I am currently reading "Out of Africa" by Isak Dinensen. I was struck this morning by something she said.
Camping places fix themselves in your mind as if you spent long periods of your life in them. You
will remember a curve of your waggon track in the grass of the plain, like the features of a friend.
I think that this applies to many places that I have been only once. Sometimes memories of places I have visited become so firmly planted in my brain, after only one visit, that I can recall them along with all the smells and feelings that went with them.
- I can remember the camping trip that we took to Washington state when Rob and I were in college. I remember the smell of the fire at each RV camp site, the way we laughed every night until my sides hurt. The house on the inlet that we drove by and I thought, "that is the perfect house for me. Sitting by the ocean, garden in the back. I want to live there." I can still remember what it looked like even after 25 years.

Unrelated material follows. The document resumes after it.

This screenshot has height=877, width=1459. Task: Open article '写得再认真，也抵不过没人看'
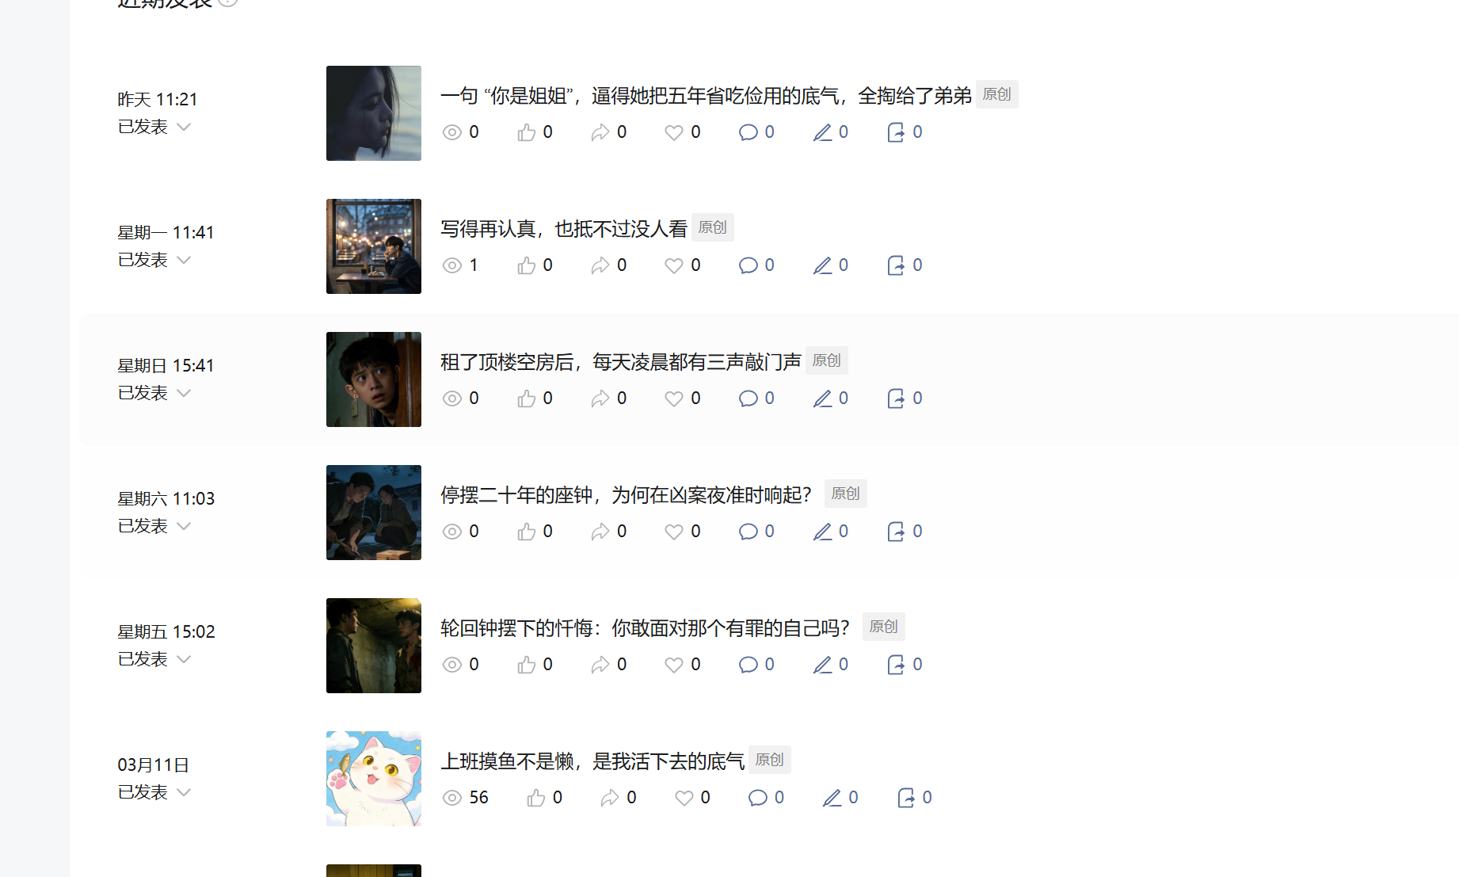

- I will never forget the way Ghana smells, or India, or Peru. Each country has it's own smell. India is heat and dust and exhaust and animals. When we are in the slums, in what ever country, there is the smell of garbage, earth, dampness. All melding together. Who could EVER forget the smell of the smoked fish vendors in the market in Kumasi!!!
- Walking the streets of Sydney, Australia and Wellington, NZ. The truly raucous St. Patrick's Day party that I stumbled on at 9 o'clock in the morning.
- the smell of night blooming jasmine in Florida at the place where we went to look at the Christmas lights.
I could go on and on but I guess that all I want to say is that memory is a powerful thing. Take a moment, wherever you are that isn't home, and try to implant the memory on your brain. Sit there, with your eyes closed and just listen to the sounds that are around you. Really look to see what is different from home. You will be amazed at what you will see.